Key Responsibilities
• Model Architecture & Integration
◦ Design and train VLA models that fuse vision encoders (e.g., CLIP, DINOv2, SigLIP), language backbones (e.g., LLaMA-3, Qwen), and action heads (e.g., diffusion policies, ACT, RT-2 style tokenizers).
◦ Implement efficient inference pipelines for real-time operation on edge hardware (e.g., NVIDIA Jetson, custom ASIC/FPGA accelerators).
• Data Engine & Synthetic Pipelines
◦ Build large-scale datasets combining real robot trajectories, teleoperated demos, and simulated data (Isaac Sim, Mujoco, PyBullet).

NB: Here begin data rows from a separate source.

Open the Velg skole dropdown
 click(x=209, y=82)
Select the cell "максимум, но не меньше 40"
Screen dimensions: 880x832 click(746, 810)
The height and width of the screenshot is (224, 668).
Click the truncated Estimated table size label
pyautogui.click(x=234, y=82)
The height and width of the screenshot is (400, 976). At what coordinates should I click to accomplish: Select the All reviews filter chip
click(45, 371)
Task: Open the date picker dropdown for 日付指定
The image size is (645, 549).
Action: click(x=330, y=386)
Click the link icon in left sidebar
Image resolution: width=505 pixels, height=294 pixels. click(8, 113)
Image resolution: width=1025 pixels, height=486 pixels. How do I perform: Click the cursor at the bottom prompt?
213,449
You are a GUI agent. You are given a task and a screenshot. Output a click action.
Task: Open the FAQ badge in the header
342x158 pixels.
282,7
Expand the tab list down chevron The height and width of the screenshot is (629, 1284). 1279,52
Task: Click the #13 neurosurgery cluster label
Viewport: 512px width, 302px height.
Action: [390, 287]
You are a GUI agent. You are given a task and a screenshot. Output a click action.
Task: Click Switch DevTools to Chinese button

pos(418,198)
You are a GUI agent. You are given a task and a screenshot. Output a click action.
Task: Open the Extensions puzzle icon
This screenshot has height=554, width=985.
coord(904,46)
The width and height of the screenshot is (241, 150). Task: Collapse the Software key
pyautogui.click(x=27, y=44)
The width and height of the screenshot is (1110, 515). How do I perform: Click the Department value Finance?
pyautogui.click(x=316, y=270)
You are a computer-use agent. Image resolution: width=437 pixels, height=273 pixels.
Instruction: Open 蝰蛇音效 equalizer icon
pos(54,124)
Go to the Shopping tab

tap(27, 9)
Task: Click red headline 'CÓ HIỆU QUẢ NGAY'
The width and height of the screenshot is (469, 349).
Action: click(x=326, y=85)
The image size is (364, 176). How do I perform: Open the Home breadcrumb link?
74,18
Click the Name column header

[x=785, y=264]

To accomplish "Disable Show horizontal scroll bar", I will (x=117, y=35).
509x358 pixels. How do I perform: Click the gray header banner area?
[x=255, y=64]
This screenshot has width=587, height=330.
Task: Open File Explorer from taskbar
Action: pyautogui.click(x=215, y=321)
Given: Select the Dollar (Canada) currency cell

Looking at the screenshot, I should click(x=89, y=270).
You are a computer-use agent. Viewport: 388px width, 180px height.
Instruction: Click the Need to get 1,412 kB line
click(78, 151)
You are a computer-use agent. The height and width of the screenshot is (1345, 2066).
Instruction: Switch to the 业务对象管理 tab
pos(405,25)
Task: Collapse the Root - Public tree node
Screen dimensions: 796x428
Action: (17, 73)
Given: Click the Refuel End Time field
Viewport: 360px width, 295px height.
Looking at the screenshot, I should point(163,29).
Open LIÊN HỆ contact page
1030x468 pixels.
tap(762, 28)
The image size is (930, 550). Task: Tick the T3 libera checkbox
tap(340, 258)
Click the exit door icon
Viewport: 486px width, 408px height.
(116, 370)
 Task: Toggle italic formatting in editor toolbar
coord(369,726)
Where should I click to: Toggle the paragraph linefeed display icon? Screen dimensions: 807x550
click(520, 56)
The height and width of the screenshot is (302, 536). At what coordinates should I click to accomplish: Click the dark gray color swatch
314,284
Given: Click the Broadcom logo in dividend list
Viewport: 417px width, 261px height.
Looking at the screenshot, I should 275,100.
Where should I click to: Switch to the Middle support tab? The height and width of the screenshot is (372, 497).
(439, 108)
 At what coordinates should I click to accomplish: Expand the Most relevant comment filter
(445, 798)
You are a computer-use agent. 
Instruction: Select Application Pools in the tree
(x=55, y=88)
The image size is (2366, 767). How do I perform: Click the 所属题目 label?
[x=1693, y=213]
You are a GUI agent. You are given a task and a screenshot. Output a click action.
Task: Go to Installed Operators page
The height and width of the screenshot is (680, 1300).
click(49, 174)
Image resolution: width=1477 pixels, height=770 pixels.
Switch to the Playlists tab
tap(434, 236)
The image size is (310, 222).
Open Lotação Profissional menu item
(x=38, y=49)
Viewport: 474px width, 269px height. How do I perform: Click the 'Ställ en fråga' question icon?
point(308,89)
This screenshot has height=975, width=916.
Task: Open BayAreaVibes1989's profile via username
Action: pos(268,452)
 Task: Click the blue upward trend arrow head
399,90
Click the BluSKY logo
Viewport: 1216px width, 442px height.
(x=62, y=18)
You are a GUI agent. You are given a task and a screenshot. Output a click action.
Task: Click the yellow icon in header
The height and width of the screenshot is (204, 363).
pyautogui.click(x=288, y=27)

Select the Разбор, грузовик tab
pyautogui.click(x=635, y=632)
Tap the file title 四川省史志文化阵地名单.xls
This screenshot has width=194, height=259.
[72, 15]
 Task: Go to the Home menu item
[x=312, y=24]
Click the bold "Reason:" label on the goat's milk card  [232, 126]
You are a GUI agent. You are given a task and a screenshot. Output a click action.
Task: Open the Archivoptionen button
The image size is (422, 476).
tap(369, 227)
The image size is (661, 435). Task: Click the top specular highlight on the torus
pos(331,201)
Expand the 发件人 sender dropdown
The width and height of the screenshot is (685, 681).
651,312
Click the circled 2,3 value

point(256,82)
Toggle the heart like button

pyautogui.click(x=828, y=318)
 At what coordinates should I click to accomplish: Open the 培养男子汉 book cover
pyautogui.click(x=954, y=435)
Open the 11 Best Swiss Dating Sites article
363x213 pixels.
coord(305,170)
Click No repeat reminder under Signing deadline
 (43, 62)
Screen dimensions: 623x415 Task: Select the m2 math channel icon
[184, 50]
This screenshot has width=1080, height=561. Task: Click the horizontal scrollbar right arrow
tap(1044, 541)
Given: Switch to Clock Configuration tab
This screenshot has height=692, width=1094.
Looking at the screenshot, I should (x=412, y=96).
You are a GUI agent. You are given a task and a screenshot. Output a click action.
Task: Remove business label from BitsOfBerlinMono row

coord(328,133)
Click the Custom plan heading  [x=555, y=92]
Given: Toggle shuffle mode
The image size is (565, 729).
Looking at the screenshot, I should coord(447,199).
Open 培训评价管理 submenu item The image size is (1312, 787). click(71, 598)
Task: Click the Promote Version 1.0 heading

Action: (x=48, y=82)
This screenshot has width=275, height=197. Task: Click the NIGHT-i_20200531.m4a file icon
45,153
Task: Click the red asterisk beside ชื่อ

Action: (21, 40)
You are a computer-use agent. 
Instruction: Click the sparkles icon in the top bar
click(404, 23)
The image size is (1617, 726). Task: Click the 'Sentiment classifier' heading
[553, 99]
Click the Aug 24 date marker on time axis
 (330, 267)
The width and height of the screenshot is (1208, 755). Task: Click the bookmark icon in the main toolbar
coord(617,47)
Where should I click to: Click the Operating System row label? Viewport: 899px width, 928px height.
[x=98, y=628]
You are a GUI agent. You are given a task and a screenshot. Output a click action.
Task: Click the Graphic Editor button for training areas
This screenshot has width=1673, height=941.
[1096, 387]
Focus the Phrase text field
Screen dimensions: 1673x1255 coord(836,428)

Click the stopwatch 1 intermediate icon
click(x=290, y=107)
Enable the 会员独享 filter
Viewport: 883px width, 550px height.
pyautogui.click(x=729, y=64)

◦ Develop data augmentation strategies: video infilling, language rephrasing, 3D scene randomization, and cross-embodiment transfer.
• Training & Scaling
◦ Scale pretraining on internet-scale video + text + action triples (e.g., Ego4D, Something-Something, BridgeData).
◦ Fine-tune with reinforcement learning (RLHF, PPO, DPO) and imitation learning (BC, IQL) using reward models for affordance, safety, and task success.
• Robot Deployment & Evaluation
◦ Deploy VLA policies on physical platforms (manipulators, mobile manipulators, humanoids).
◦ Create standardized benchmarks: zero-shot generalization, long-horizon task completion, sim-to-real gap, language ambiguity resolution.
• Safety & Reliability
◦ Implement guardrails: force/torque monitoring, collision prediction, verbal clarification loops, and reversible action primitives.
◦ Conduct failure mode analysis and iterative red-teaming.
Required Qualifications
• MS/PhD in Computer Science, Robotics, or related field (or equivalent experience).
• Experience in one or more of:
◦ Training/inference of vision-language models (CLIP, FLAVA, LLaVA, etc.).
◦ Robot learning from demonstration (ACT, Diffusion Policy, RT-1/2).
◦ Reinforcement learning for manipulation (DrQ-v2, R3M, VIP).
• Strong Python; proficient in PyTorch/JAX.
• Hands-on experience with ROS2, Docker, and real robot hardware.
Preferred Skills
• Published work at CoRL, RSS, ICRA, NeurIPS, or CVPR on VLA, robot foundation models, or multimodal learning.
• Experience with 3D vision (NeRF, Gaussian splatting, point cloud processing).
• Low-level control (impedance/admittance control, MPC, dynamics modeling).
• Distributed training on GPU clusters; familiarity with SLURM, Ray, or Kubernetes.